A nota 2,6 (ruim) atribuída pelas comunidades em nível regional para  a qualidade na comunicação com a EMSI   faz perceber que o problema reportado por Santa Rosa não é isolado. Mesmo com uma cobertura boa, já que há duas visitas da equipe por mês, a comunidade reforça a necessidade de maior tempo de permanência. A nota regional para o tempo de permanência foi 2,9, o que mostra que as comunidades da área de abrangência do Pólo Base de São José II também consideram o tempo de permanência das EMSI “regular” e passível de melhora. É grave a total falta de diálogo da EMSI com benzedores e falta de interculturalidade na saúde, o que faz a avaliação da comunidade aproximar-se da regional, já que a nota (média) 1,9 atribuída aponta a falta de interculturalidade em saúde como um dos problemas mais graves. É também preocupante a ausência de conselheiro de saúde e a falta de representação da comunidade no CONDISI, tendo em vista que a nota regional de apoio ruim aos conselheiros foi 2,1 (ruim), sendo vista como ruim também a representação do CONDISI com notas 2,3 (ruim) no nível regional e 2,5 (ruim), considerando apenas as comunidades do rio Tiquié. 
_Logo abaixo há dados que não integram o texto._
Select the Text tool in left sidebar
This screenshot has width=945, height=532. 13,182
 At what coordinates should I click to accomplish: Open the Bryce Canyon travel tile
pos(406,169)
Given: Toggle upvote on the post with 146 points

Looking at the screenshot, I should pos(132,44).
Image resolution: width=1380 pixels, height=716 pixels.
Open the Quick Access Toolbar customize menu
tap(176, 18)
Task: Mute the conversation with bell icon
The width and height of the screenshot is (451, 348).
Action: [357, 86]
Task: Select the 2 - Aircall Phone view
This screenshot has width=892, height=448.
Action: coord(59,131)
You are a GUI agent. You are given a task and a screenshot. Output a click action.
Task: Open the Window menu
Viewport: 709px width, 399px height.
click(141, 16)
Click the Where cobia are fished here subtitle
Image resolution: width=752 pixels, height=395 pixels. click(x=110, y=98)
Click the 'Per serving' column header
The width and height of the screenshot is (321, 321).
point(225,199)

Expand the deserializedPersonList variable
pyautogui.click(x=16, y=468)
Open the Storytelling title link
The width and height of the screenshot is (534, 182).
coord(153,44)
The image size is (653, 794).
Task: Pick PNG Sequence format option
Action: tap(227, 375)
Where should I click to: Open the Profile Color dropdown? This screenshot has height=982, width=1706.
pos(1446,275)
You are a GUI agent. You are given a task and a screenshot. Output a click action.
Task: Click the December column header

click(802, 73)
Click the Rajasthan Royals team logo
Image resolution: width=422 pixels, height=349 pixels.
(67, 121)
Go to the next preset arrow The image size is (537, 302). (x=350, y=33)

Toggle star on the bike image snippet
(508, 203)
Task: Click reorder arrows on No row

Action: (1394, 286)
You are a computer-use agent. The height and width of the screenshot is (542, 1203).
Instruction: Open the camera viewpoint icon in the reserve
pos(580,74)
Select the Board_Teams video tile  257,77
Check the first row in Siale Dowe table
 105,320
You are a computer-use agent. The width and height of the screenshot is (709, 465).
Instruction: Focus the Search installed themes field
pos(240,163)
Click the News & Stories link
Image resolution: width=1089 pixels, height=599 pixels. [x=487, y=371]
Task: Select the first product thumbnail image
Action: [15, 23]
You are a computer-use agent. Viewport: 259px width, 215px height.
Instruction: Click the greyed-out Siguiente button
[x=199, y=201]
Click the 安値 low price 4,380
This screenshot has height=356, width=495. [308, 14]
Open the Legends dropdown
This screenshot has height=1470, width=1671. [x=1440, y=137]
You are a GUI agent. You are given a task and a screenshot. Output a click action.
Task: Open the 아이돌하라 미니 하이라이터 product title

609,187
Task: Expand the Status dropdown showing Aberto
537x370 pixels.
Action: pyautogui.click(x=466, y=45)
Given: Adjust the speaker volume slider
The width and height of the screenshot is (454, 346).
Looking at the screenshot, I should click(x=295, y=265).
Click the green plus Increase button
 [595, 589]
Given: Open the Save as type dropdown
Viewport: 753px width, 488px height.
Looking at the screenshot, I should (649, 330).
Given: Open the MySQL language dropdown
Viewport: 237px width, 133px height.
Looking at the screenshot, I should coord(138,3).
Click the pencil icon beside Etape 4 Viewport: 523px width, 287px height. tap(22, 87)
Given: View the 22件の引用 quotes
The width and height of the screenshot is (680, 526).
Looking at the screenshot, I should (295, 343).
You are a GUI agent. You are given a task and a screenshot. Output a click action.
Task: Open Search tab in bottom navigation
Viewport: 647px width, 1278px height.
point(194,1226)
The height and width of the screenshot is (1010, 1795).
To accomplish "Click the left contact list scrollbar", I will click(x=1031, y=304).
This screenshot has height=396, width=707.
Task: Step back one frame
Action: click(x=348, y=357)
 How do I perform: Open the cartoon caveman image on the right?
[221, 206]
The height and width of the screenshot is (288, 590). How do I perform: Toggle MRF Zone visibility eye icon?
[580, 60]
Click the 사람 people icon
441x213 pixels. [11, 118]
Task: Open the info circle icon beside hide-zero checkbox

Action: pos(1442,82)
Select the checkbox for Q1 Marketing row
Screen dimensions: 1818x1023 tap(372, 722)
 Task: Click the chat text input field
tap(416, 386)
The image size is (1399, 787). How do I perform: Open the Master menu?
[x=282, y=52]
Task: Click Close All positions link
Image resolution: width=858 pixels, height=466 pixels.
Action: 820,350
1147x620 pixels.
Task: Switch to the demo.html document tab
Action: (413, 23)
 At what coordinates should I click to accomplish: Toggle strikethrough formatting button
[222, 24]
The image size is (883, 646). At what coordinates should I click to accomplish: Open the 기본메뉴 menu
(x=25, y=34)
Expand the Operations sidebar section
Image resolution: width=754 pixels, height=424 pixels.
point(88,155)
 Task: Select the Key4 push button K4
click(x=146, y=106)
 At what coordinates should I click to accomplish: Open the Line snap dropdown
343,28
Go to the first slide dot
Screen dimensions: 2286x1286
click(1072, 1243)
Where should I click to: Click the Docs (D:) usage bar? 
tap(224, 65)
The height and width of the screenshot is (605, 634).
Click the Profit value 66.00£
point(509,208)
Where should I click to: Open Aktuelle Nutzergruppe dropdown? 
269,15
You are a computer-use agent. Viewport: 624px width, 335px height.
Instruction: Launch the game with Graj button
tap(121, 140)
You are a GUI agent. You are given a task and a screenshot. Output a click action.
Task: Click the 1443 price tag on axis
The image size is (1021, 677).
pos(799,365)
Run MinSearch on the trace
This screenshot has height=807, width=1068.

Por isso, para a melhoria na atenção em saúde da comunidade, será fundamental que a EMSI dialogue mais com os conhecedores tradicionais, buscando aprender com eles. Além disso, é necessário que um AIS seja contratado e que haja incentivos para a atuação de um conselheiro local da comunidade. Ademais, é fundamental que os equipamentos de radiofonia sejam consertados ou trocados.